— START OF Reading text —

We used EEG and multivariate pattern analysis (MVPA) to address this question. Specifically, we hypothesize that the accuracy and/or latency of decoding a postsaccadic stimulus will depend on whether the presaccadic stimulus at the same spatial location was either the same or different (on separate trials). The time course of decoding accuracy indicates when there is sufficient information to identify the stimulus. Trans-saccadic information transfer should improve decoding accuracy and/or decrease the latency of the peak decoding performance when the same stimulus was present before the saccade, compared with when a different stimulus was present. In contrast, if there is no memory or information transfer across saccades, the decoding of a postsaccadic stimulus should operate identically, regardless of the presaccadic information.

We also included a condition where no stimulus was present after the saccade. Early studies reported the presence of spatiotopic, persisting target information even when the stimulus had been removed during saccade (Wolf et al., 1980; Jonides et al., 1982). These studies were later overturned when the phosphor persistence was properly controlled and no effect was found (Jonides et al., 1983). Nevertheless, trans-saccadic integration studies have suggested the presence of a spatiotopic information transfer, a “ghost” illusion, that may in some cases be perceptual as well as memory based (Wolf et al., 1980; Deubel et al., 1996; Ganmor et al., 2015; Wolf and Schütz, 2015; Paeye et al., 2017). We therefore examined the timing and strength of information in the postsaccadic time period in additional trials where the target had been removed during saccade.

Materials and Methods

Participants.

Seventeen volunteers, including author G.E. (10 females; age range, 19–40 years), participated in the experiment. All participants had normal or corrected-to-normal vision. Three participants were rejected from the analysis (leaving 14 participants), because we were unable to efficiently decode between the neural signals of faces and houses when the stimuli were presented in the peripheral visual field (for further details, see the Criteria section).

Stimuli.

Stimuli were presented with a 16 inch Sony Triton Monitor (resolution, 1024 × 768; refresh rate, 85 Hz) at a distance of 50 cm from the participants. The stimuli were designed and presented using MatLab 2009a and the Psychophysics Toolbox extension (Brainard, 1997). The stimuli were presented in separate saccade and fixation blocks. Fixation blocks contained the trials used to train the multivariate pattern classifier, and the trials in the saccade blocks were fed to the classifier as the test set. Each block contained 20 trials in a randomized order. Five fixation blocks were interleaved with six saccade blocks across one run of 15 min. Participants performed four runs in total. Therefore, there were 480 saccade trials and 400 fixation trials presented to each participant.

— END OF Reading text —
— START OF Source data —

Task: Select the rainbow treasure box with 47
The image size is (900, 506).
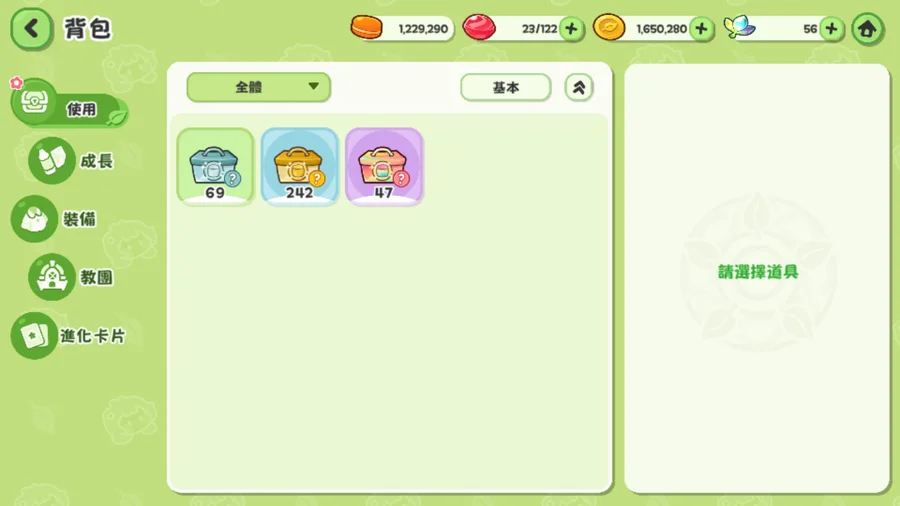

— END OF Source data —

→ Direction A: From the EEG study excerpt, quote the stretch from "We also included" through "removed during saccade.".
→ Direction B: According to the EEG study excerpt, why were three participants left out of the analysis? Answer in one to three sentences.
Rely only on the EEG study excerpt and not on the data.

→ Solution A:
We also included a condition where no stimulus was present after the saccade. Early studies reported the presence of spatiotopic, persisting target information even when the stimulus had been removed during saccade (Wolf et al., 1980; Jonides et al., 1982). These studies were later overturned when the phosphor persistence was properly controlled and no effect was found (Jonides et al., 1983). Nevertheless, trans-saccadic integration studies have suggested the presence of a spatiotopic information transfer, a “ghost” illusion, that may in some cases be perceptual as well as memory based (Wolf et al., 1980; Deubel et al., 1996; Ganmor et al., 2015; Wolf and Schütz, 2015; Paeye et al., 2017). We therefore examined the timing and strength of information in the postsaccadic time period in additional trials where the target had been removed during saccade.

→ Solution B: The researchers could not efficiently decode between the neural signals for faces and houses in these three participants when the stimuli appeared in the peripheral visual field. Removing them left 14 participants.